Molecular Characteristics of Matched Primary Non-Small-Cell Lung Carcinomas (NSCLC) and Metastases to the Brain

Background: Despite recent advances, the molecular mechanisms of brain metastasis remains poorly understood. The design of new targeted, patient-specific therapies requires knowledge of the presence of the molecular abnormalities that are present in both the primary tumor and distant metastatic sites. To determine whether the genetic profiles are constant between the primary lung cancers and their paired metastases we examined pairs of human primary and metastatic lung carcinomas by high-throughput gene mutation profiling.
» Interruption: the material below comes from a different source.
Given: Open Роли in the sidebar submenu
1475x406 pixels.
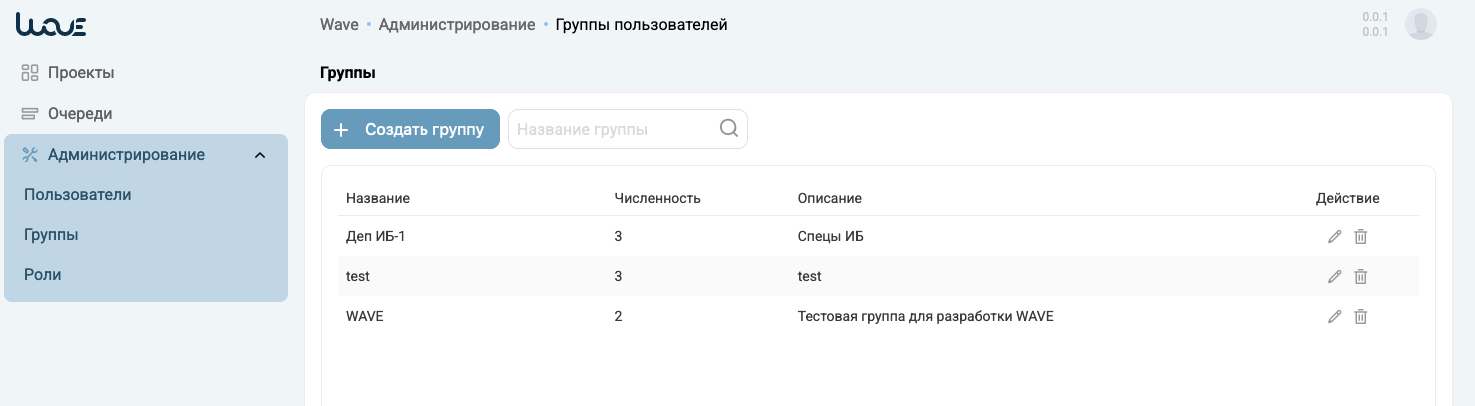Looking at the screenshot, I should point(43,275).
Design: We evaluated formalin-fixed paraffin-embedded specimens from 21 patients (11 women [52%] and 10 men [48%], median age 65 years) with NSCLC metastatic to the brain and the corresponding primary primary NSCLC and brain metastases using the Sequenom mass spectrometry-based system (iPLEX protocol - OncoMap analysis) for 252 genetic mutations in ABL1, BRAF, EGFR, FGFR3, HRAS, KIT, KRAS, MET, NRAS, PDGFRA, PI3K, and RET. Some of the lower confidence mutations identified by iPLEX protocol were validated by homogeneous mass-extend (hME) technology. Results: The results of molecular markers expression in the primary NSCLC and in metastatic brain NSCLC are summarized in table 1. In nine patients (39.1%) mutations were identified only in the primary lung tumors, in five patients (21.7%) mutations were identified only in the brain metastases, and in three patients (13%) mutations were identified in both lung and brain metastases. Except KRAS G12C mutation that was identified in two patients, all mutations identified were present in only one patient.